Whatever appears in the entries must be given again exactly.

◆ ◆ ◆

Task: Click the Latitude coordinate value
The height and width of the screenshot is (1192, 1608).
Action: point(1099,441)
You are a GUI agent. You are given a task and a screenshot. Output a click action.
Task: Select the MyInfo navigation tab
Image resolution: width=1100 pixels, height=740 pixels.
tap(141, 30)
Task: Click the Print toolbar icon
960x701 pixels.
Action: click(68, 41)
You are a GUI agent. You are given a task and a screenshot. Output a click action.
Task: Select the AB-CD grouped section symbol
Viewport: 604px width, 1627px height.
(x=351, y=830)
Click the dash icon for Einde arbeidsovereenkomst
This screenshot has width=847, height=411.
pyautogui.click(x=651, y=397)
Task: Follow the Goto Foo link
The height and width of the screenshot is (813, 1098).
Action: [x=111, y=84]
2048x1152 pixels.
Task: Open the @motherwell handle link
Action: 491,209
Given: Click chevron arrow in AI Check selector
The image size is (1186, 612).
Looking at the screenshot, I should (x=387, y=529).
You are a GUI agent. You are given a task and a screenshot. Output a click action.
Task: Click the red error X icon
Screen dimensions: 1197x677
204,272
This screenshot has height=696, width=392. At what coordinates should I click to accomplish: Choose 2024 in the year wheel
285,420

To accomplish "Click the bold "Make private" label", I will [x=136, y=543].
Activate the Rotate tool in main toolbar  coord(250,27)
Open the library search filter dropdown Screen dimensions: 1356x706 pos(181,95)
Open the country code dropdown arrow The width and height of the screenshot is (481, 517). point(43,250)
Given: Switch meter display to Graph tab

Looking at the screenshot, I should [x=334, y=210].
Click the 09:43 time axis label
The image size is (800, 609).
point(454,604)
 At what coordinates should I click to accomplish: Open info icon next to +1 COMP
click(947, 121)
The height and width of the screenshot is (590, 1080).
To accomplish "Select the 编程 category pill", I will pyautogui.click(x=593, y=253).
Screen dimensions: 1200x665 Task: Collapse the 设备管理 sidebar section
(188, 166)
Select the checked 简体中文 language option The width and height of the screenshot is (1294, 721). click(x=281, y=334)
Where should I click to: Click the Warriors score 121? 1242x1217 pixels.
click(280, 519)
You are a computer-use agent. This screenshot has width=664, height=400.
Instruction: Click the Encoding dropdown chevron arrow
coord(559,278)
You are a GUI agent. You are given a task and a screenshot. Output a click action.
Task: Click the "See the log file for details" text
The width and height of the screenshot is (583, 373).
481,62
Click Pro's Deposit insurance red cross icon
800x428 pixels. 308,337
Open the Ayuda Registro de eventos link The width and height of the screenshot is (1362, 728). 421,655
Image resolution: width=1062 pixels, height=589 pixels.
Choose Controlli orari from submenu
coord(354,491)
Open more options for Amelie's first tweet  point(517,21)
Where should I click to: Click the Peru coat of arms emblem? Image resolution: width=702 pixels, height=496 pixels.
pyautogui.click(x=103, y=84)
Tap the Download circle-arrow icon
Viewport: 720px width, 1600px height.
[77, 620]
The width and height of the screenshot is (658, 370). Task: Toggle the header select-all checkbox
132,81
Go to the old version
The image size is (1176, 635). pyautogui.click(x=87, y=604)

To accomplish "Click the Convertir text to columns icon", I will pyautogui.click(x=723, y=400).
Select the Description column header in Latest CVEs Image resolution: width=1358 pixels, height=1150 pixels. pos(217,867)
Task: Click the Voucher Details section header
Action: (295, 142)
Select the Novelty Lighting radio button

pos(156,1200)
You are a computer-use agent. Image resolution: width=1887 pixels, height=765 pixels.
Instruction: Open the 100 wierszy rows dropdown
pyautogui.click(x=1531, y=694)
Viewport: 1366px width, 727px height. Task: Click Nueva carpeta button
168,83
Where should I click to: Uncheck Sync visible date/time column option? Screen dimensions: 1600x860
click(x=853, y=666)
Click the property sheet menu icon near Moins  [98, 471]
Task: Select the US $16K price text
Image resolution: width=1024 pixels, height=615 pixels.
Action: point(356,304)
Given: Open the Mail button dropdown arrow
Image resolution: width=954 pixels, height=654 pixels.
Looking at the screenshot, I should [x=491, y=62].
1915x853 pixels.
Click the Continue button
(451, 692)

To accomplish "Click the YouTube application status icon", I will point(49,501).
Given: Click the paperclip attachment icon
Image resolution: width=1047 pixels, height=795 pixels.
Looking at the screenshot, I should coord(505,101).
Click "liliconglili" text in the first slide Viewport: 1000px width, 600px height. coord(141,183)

◆ ◆ ◆

Solution to this problem
Task: Click the Latitude coordinate value
The height and width of the screenshot is (1192, 1608).
Action: point(1099,441)
You are a GUI agent. You are given a task and a screenshot. Output a click action.
Task: Select the MyInfo navigation tab
Image resolution: width=1100 pixels, height=740 pixels.
tap(141, 30)
Task: Click the Print toolbar icon
960x701 pixels.
Action: click(68, 41)
You are a GUI agent. You are given a task and a screenshot. Output a click action.
Task: Select the AB-CD grouped section symbol
Viewport: 604px width, 1627px height.
(x=351, y=830)
Click the dash icon for Einde arbeidsovereenkomst
This screenshot has width=847, height=411.
pyautogui.click(x=651, y=397)
Task: Follow the Goto Foo link
The height and width of the screenshot is (813, 1098).
Action: [x=111, y=84]
2048x1152 pixels.
Task: Open the @motherwell handle link
Action: 491,209
Given: Click chevron arrow in AI Check selector
The image size is (1186, 612).
Looking at the screenshot, I should (x=387, y=529).
You are a GUI agent. You are given a task and a screenshot. Output a click action.
Task: Click the red error X icon
Screen dimensions: 1197x677
204,272
This screenshot has height=696, width=392. At what coordinates should I click to accomplish: Choose 2024 in the year wheel
285,420

To accomplish "Click the bold "Make private" label", I will [x=136, y=543].
Activate the Rotate tool in main toolbar  coord(250,27)
Open the library search filter dropdown Screen dimensions: 1356x706 pos(181,95)
Open the country code dropdown arrow The width and height of the screenshot is (481, 517). point(43,250)
Given: Switch meter display to Graph tab

Looking at the screenshot, I should [x=334, y=210].
Click the 09:43 time axis label
The image size is (800, 609).
point(454,604)
 At what coordinates should I click to accomplish: Open info icon next to +1 COMP
click(947, 121)
The height and width of the screenshot is (590, 1080).
To accomplish "Select the 编程 category pill", I will pyautogui.click(x=593, y=253).
Screen dimensions: 1200x665 Task: Collapse the 设备管理 sidebar section
(188, 166)
Select the checked 简体中文 language option The width and height of the screenshot is (1294, 721). click(x=281, y=334)
Where should I click to: Click the Warriors score 121? 1242x1217 pixels.
click(280, 519)
You are a computer-use agent. This screenshot has width=664, height=400.
Instruction: Click the Encoding dropdown chevron arrow
coord(559,278)
You are a GUI agent. You are given a task and a screenshot. Output a click action.
Task: Click the "See the log file for details" text
The width and height of the screenshot is (583, 373).
481,62
Click Pro's Deposit insurance red cross icon
800x428 pixels. 308,337
Open the Ayuda Registro de eventos link The width and height of the screenshot is (1362, 728). 421,655
Image resolution: width=1062 pixels, height=589 pixels.
Choose Controlli orari from submenu
coord(354,491)
Open more options for Amelie's first tweet  point(517,21)
Where should I click to: Click the Peru coat of arms emblem? Image resolution: width=702 pixels, height=496 pixels.
pyautogui.click(x=103, y=84)
Tap the Download circle-arrow icon
Viewport: 720px width, 1600px height.
[77, 620]
The width and height of the screenshot is (658, 370). Task: Toggle the header select-all checkbox
132,81
Go to the old version
The image size is (1176, 635). pyautogui.click(x=87, y=604)

To accomplish "Click the Convertir text to columns icon", I will pyautogui.click(x=723, y=400).
Select the Description column header in Latest CVEs Image resolution: width=1358 pixels, height=1150 pixels. pos(217,867)
Task: Click the Voucher Details section header
Action: (295, 142)
Select the Novelty Lighting radio button

pos(156,1200)
You are a computer-use agent. Image resolution: width=1887 pixels, height=765 pixels.
Instruction: Open the 100 wierszy rows dropdown
pyautogui.click(x=1531, y=694)
Viewport: 1366px width, 727px height. Task: Click Nueva carpeta button
168,83
Where should I click to: Uncheck Sync visible date/time column option? Screen dimensions: 1600x860
click(x=853, y=666)
Click the property sheet menu icon near Moins  [98, 471]
Task: Select the US $16K price text
Image resolution: width=1024 pixels, height=615 pixels.
Action: point(356,304)
Given: Open the Mail button dropdown arrow
Image resolution: width=954 pixels, height=654 pixels.
Looking at the screenshot, I should [x=491, y=62].
1915x853 pixels.
Click the Continue button
(451, 692)

To accomplish "Click the YouTube application status icon", I will point(49,501).
Given: Click the paperclip attachment icon
Image resolution: width=1047 pixels, height=795 pixels.
Looking at the screenshot, I should coord(505,101).
Click "liliconglili" text in the first slide Viewport: 1000px width, 600px height. coord(141,183)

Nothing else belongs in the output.